II-A) Préjudices extra-patrimoniaux temporaires

- Déficit fonctionnel temporaire partiel à 25 % 387,50 € - Déficit fonctionnel temporaire partiel à 10 % 770 € - Souffrances endurées 5 000 € - Préjudice esthétique temporaire 750 €

II-B) Préjudices extra-patrimoniaux permanents

- Déficit fonctionnel permanent 6 000 €

SOIT AU TOTAL 13 407,50 € dont il convient de déduire la somme de 2 500 €, déjà versée à titre de provision.

Pour [V] [W] :

I) Préjudices Patrimoniaux

I-A) Préjudices patrimoniaux temporaires

- Frais divers 500 €

II) Préjudices extra-patrimoniaux

II-A) Préjudices extra-patrimoniaux temporaires

- Déficit fonctionnel temporaire partiel à 25 % 100 € - Déficit fonctionnel temporaire partiel à 10 % 465 € - Souffrances endurées 3 000 €

SOIT AU TOTAL 4 065 € dont il convient de déduire la somme de 1 500 €, déjà versée à titre de provision.

Mme [T] [W] agissant tant en son nom personnel qu’ès qualité de représentante légale de son fils [V] [W] demande en outre au tribunal de :

- condamner la SA AXA FRANCE IARD à lui payer la somme de 2500 € en application de l’article 700 du code de procédure civile, - condamner la SA AXA FRANCE IARD aux entiers dépens.

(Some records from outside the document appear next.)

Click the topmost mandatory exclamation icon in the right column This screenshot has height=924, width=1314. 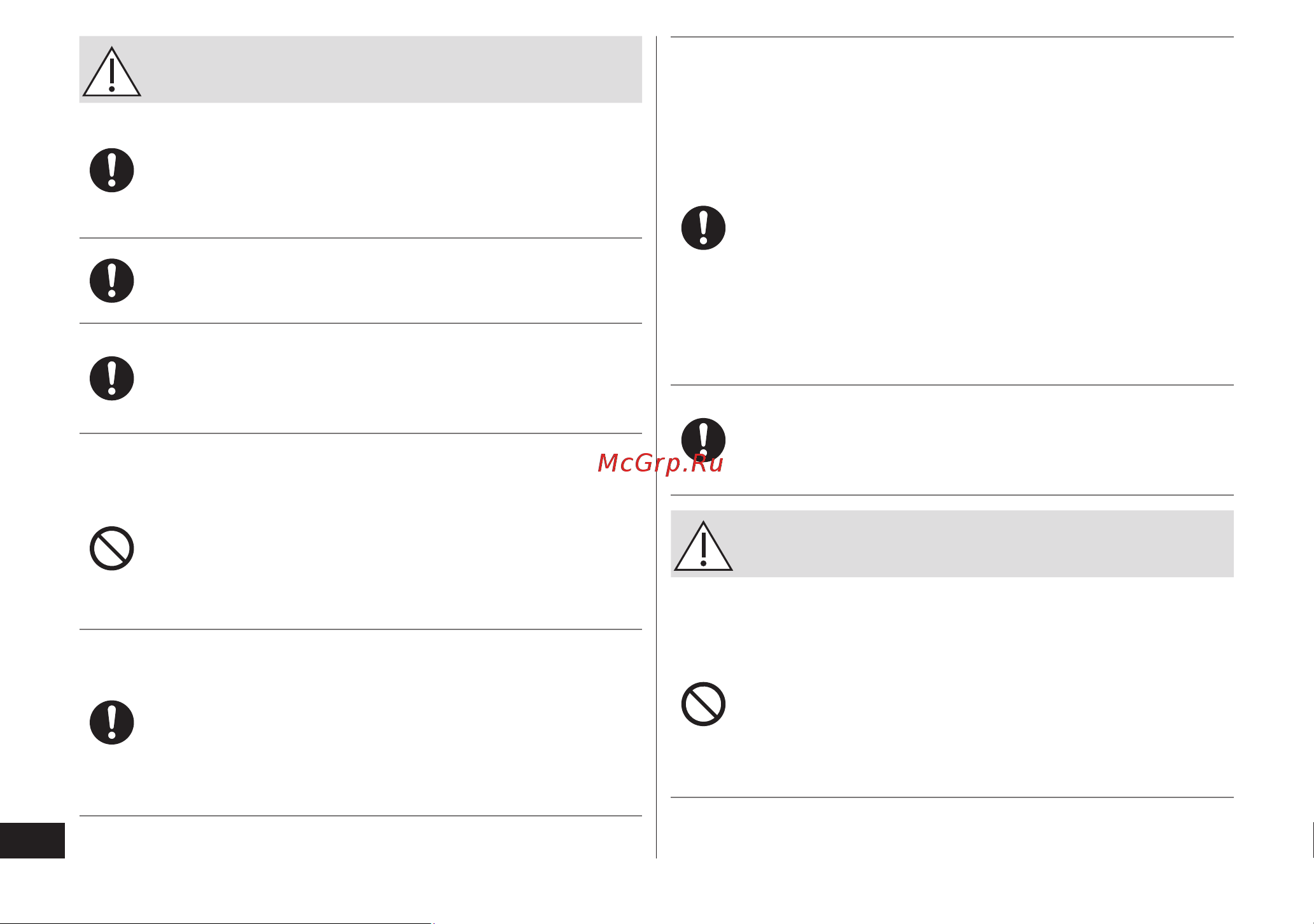point(703,228)
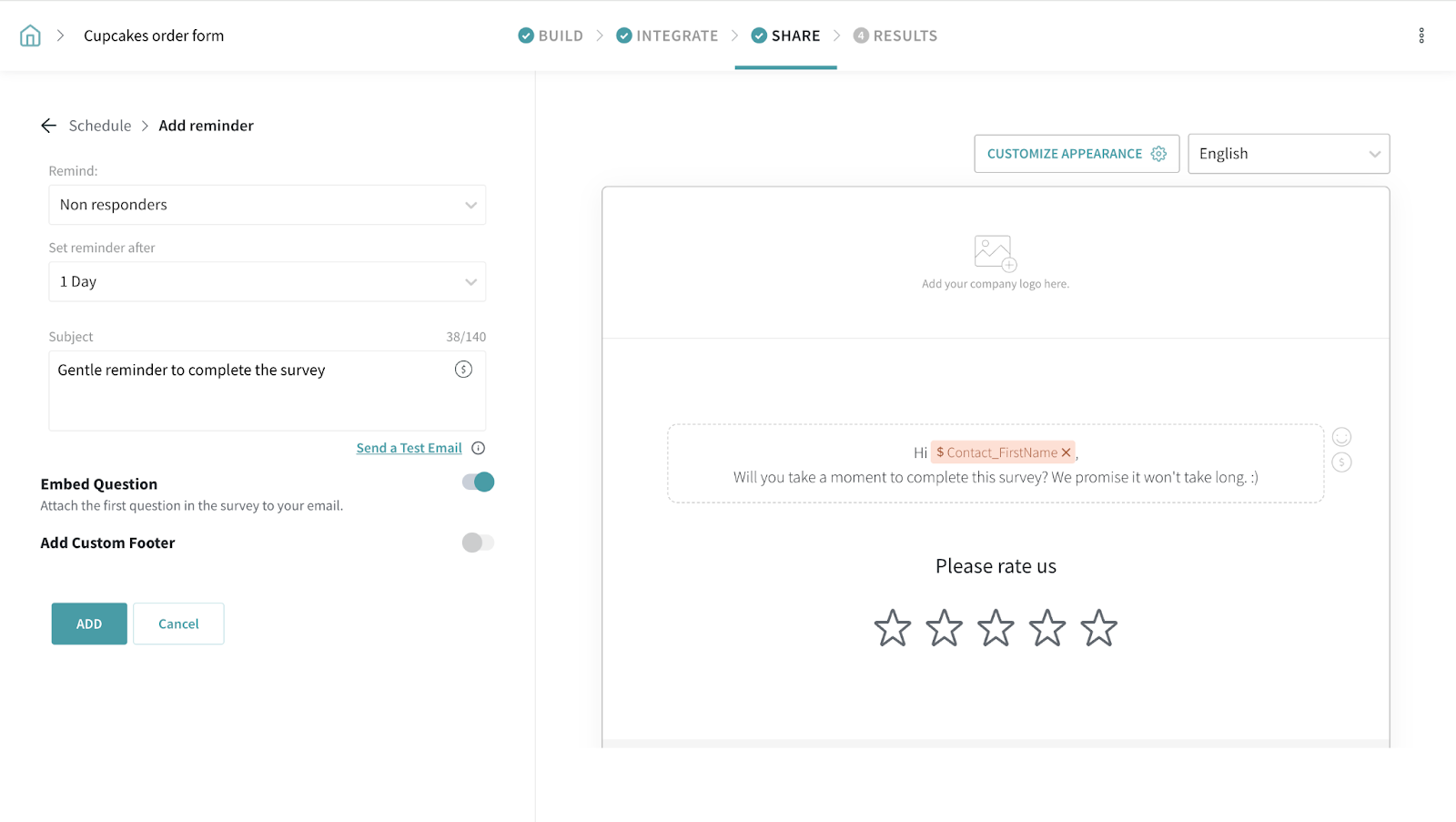Click the back arrow beside Schedule
The width and height of the screenshot is (1456, 822).
[x=49, y=126]
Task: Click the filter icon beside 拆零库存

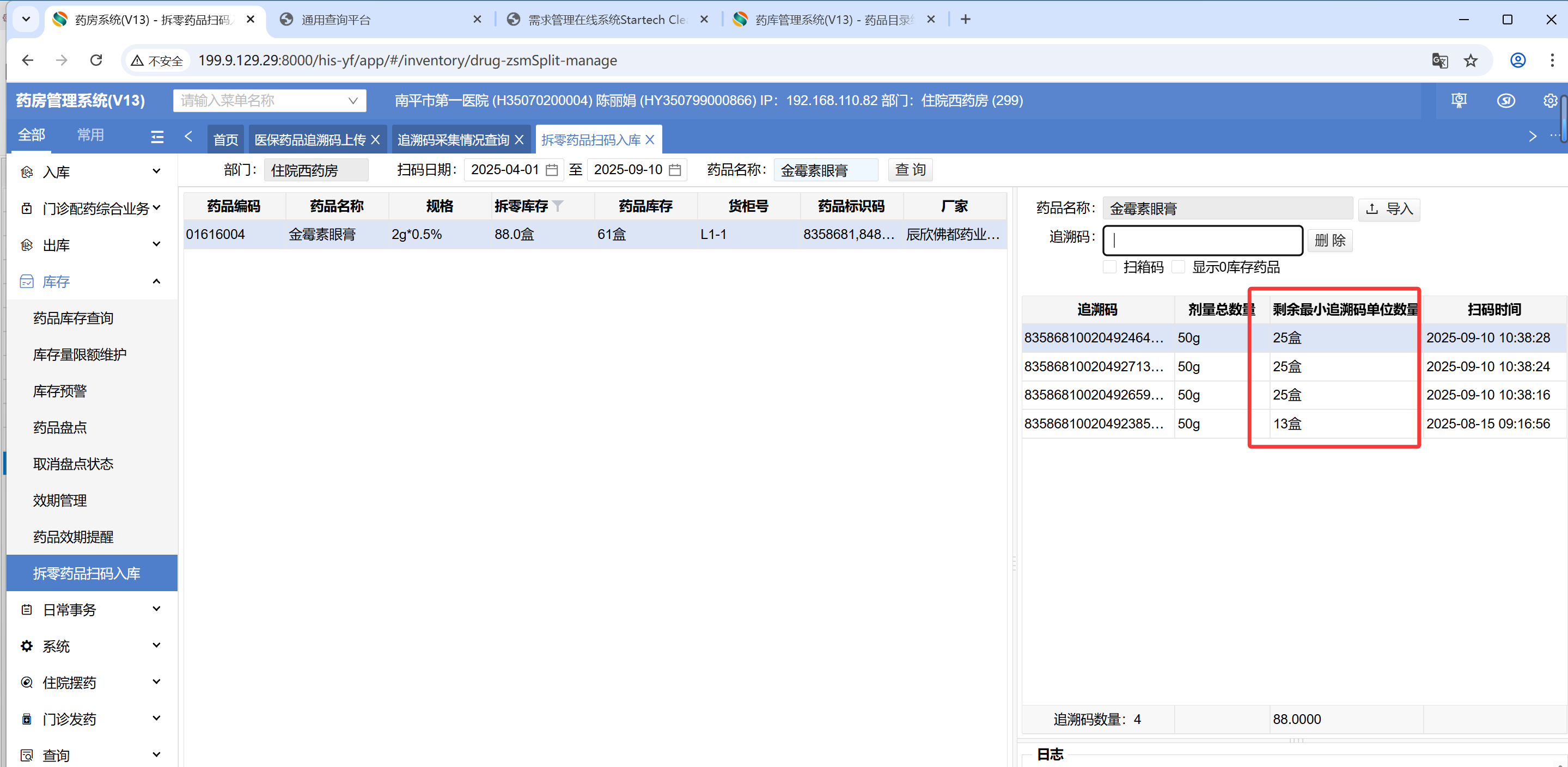Action: [558, 206]
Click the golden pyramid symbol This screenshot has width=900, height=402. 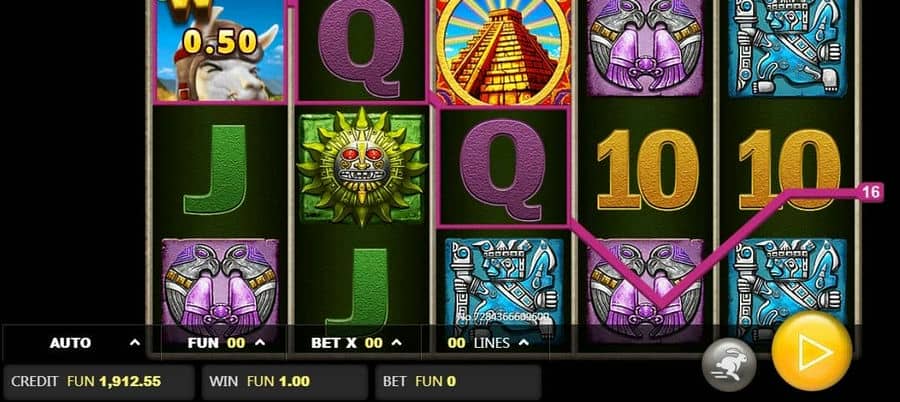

Par conclusions notifiées le 19 février 2024, la SA AXA FRANCE IARD ne conteste pas le droit à indemnisation de Mme [T] [W] et l’enfant [V] [W] mais sollicite :

- l’acceptation des frais d’assistance à expertise, - le débouté concernant la demande portant sur le préjudice esthétique temporaire pour Mme [W], - la réduction des autres prétentions émises, - la déduction des provisions allouées, soit 2 500 euros pour Mme [W] et 1 500 euros pour l’enfant [V] [W], - qu’il soit tenu compte du recours de la CPAM lorsqu’il sera connu, - le rejet de la demande formulée en vertu de l’article 700 du CPC, - qu’il soit statué ce que de droit quant aux dépens,

L’organisme social bien que régulièrement mis en cause, n’est pas représenté.

MOTIFS DU JUGEMENT :

Sur le droit à indemnisation :

Il convient de donner acte à la SA AXA FRANCE IARD qu’elle ne conteste pas devoir indemniser Mme [T] [W] et l’enfant [V] [W] des conséquences dommageables de l’accident du 18 juin 2021.